Living and Fresh Christmas Trees
Many Christmas trees are grown on large plantations in the Pacific Northwest and shipped to all parts of the country. In addition, we have many smaller choose and cut growers within easy driving distance of most metro areas. Cutting your own tree from one of these plantations ensures freshness. Using a water holding stand can also keep a tree fresh and soft for a month or longer.
Living Christmas trees, growing in pots, are sold in local nurseries. These trees can be planted outside after Christmas. However, remember that most tree varieties used for Christmas trees ultimately grow to a height of 50 to 100 feet.

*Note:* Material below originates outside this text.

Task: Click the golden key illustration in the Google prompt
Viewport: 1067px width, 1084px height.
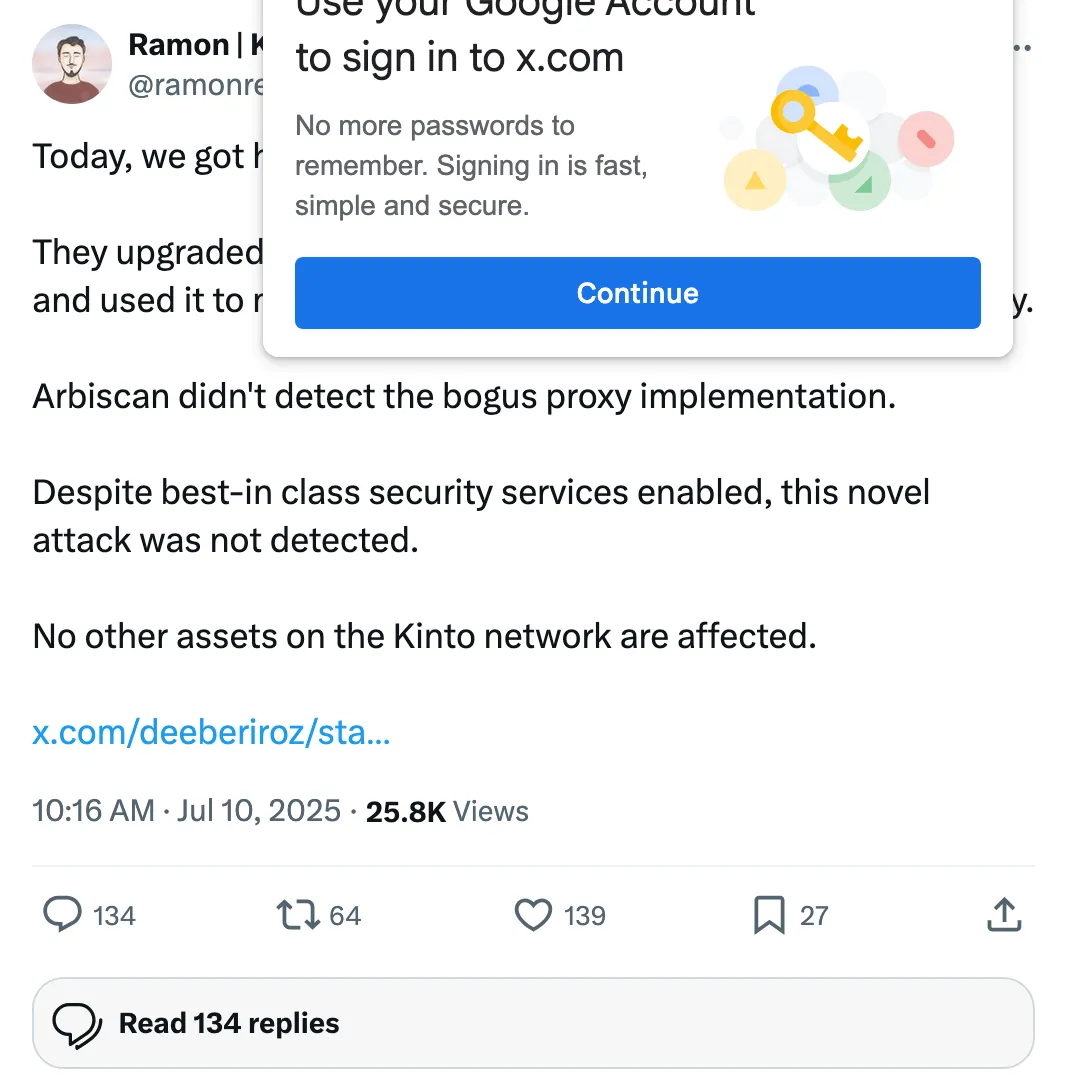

So they should be planted where they have room to grow.
As the sun gets lower in the winter sky and days become shorter, less and less natural light reaches indoor plants. We also have more cloudy days in winter, which further reduces natural daylight. To compensate for lower light conditions you can move plants closer to windows, and make sure that curtains are open during daylight.
South facing windows have the highest light conditions. East and west windows are next. North facing windows get no direct sunlight, but still provide indirect light which is brighter than locations some distance from windows.
Even low light requiring plants such as Dracaena, Chinese evergreen, and Peace Lily can be placed directly in south facing windows from now until early March. However, medium and high light requiring plants should get preference if space is limited. Use east, west, or north facing windows, when necessary, for lower light plants. African Violets thrive in north windows year round.
Plant leaves naturally turn toward the light. Plants grow lop-sided if they are not turned periodically, especially when growing in windows. Rotate plant ¼ turn once each week. If you want some plants further from windows for decorative purposes, trade them with other plants closer to windows so they get some bright light during the month.
If you are not sure of the relative light needs of your indoor plants, buy or borrow a book on indoor plants from the library. Most books have pictures so you can compare them with your plants even if you do not remember the plant names. In most cases, you are better off with low light requiring plants. Maybe it is time to replace some of your struggling high light plants with those which require less light.